The Virginia lawmaker, who was among 17 Senate Democrats in 2018 to vote in favor of a partial rollback of banking regulations under the Dodd-Frank Act passed in the aftermath of the 2008 financial crisis, said he “has never been influenced by campaign contributions on any issue.”
“If there was malfeasance, of course, I’ll return it,” Mr. Warner told reporters at a breakfast hosted by The Christian Science Monitor in Washington. “I’ll give it to charity. But let’s get our facts first.”
Mr. Warner’s campaign has received approximately $27,000 from the failed bank, including $21,600 in donations from the Silicon Valley Bank political action committee and $5,600 in donations from Silicon Valley Bank’s former CEO Greg Becker.

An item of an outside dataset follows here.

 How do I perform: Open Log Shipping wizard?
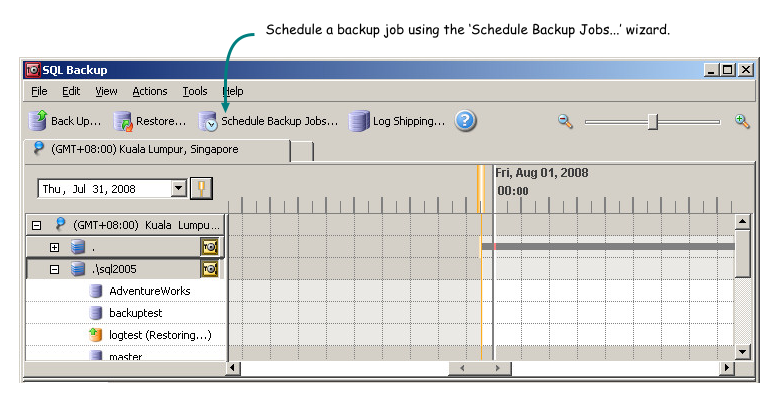click(359, 121)
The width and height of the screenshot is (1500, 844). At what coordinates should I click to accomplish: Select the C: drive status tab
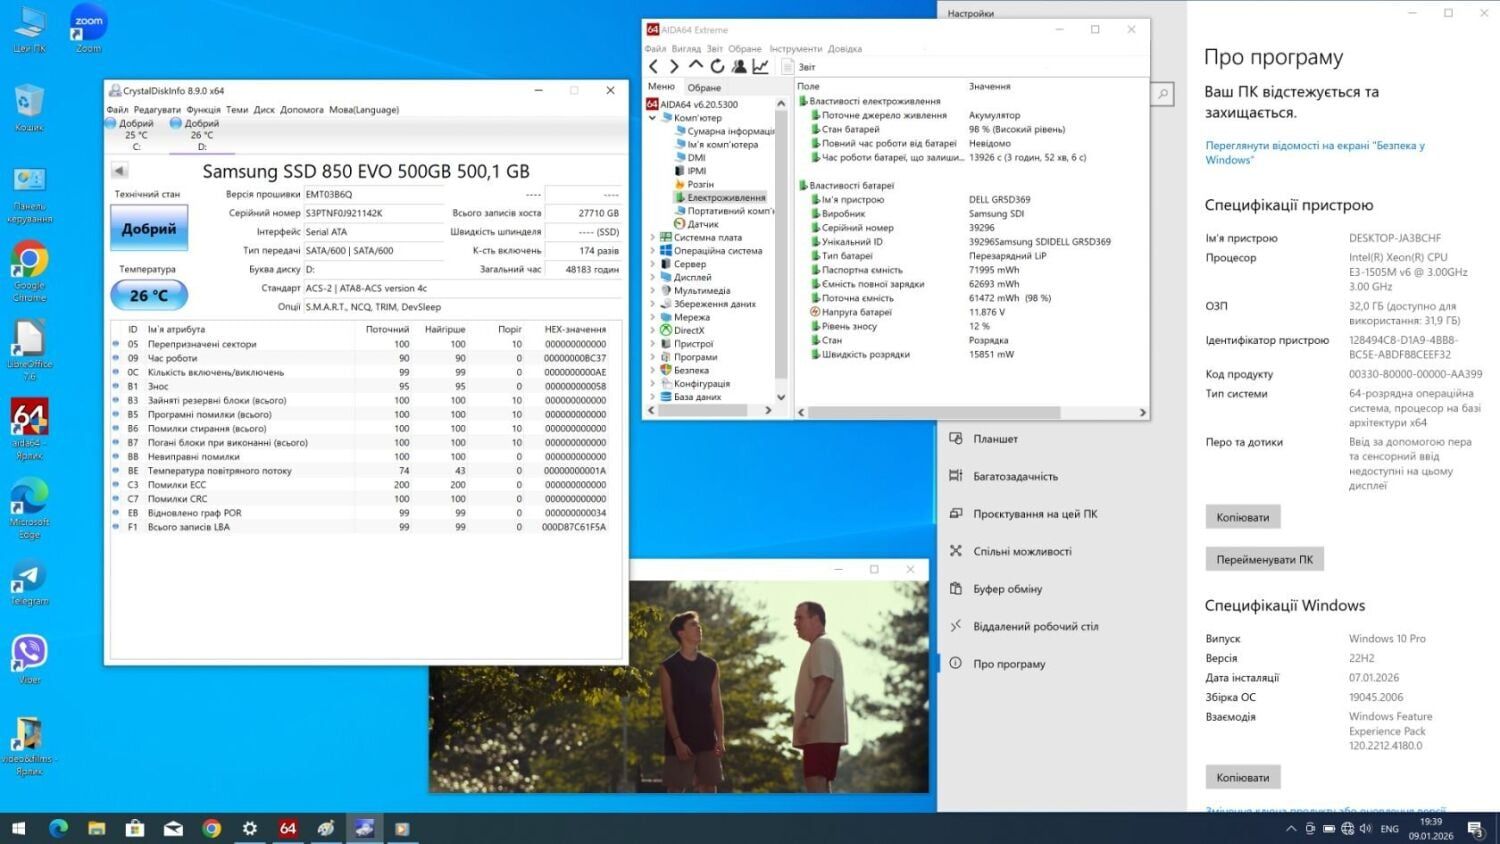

Mr. Warner said on Monday that those contributions go back to around 2014.
The March 10 collapse of Silicon Valley Bank and Signature Bank were the second and third-largest bank failures in U.S. history.
The banks’ troubles have been blamed in part on the Fed Reserve’s rapid series of rate hikes, which reduced the value of their long-term debt. The banks were unable to fulfill the run of withdrawal demands from depositors seeking higher yields elsewhere.
Some, though, also have blamed a rollback of banking regulations under the Trump administration that exempted banks with less than $250 billion in assets from Fed stress tests.
In a letter to Mr. Becker last week, Sen. Elizabeth Warren, Massachusetts Democrat and member of the Senate banking panel, pressed the former CEO on the bank’s lobbying efforts in favor of lighter regulations ahead of the 2018 rollback.
“These rules were designed to safeguard our banking system and economy from the negligence of bank executives like yourself – and their rollback, along with atrocious risk management policies at your bank, have been implicated as chief causes of its failure,” Ms. Warren wrote.
“You have nobody to blame for the failure at your bank but yourself and your fellow executives,” she said. “You lobbied for weaker rules, got what you wanted, and used this opportunity to abdicate your basic responsibilities to your clients and the public – facilitating a near-economic disaster.”
Mr. Warner said he does not regret his vote in 2018 to loosen banking regulations.
“Let me be clear, we need to figure out what happened,” he said on Monday. “And if there were things that happened in 2018 that helped create this crisis, I’m wide open to making changes.”
“If you look at capital requirements, at least all the evidence so far, this was not a case of increased capital requirements would have prohibited this,” he said of the bank failures. “I think this was a liquidity crisis and what I find unconvincing is that some stress test alone would have spotted this. Let’s get the facts before we come up with a solution.”
Just before the bank failures, lawmakers in both parties raised objections to a tentative Fed plan to raise the capital requirements for some banks. Many of those lawmakers have received hundreds of thousands of dollars in campaign donations from the banking industry since 2018.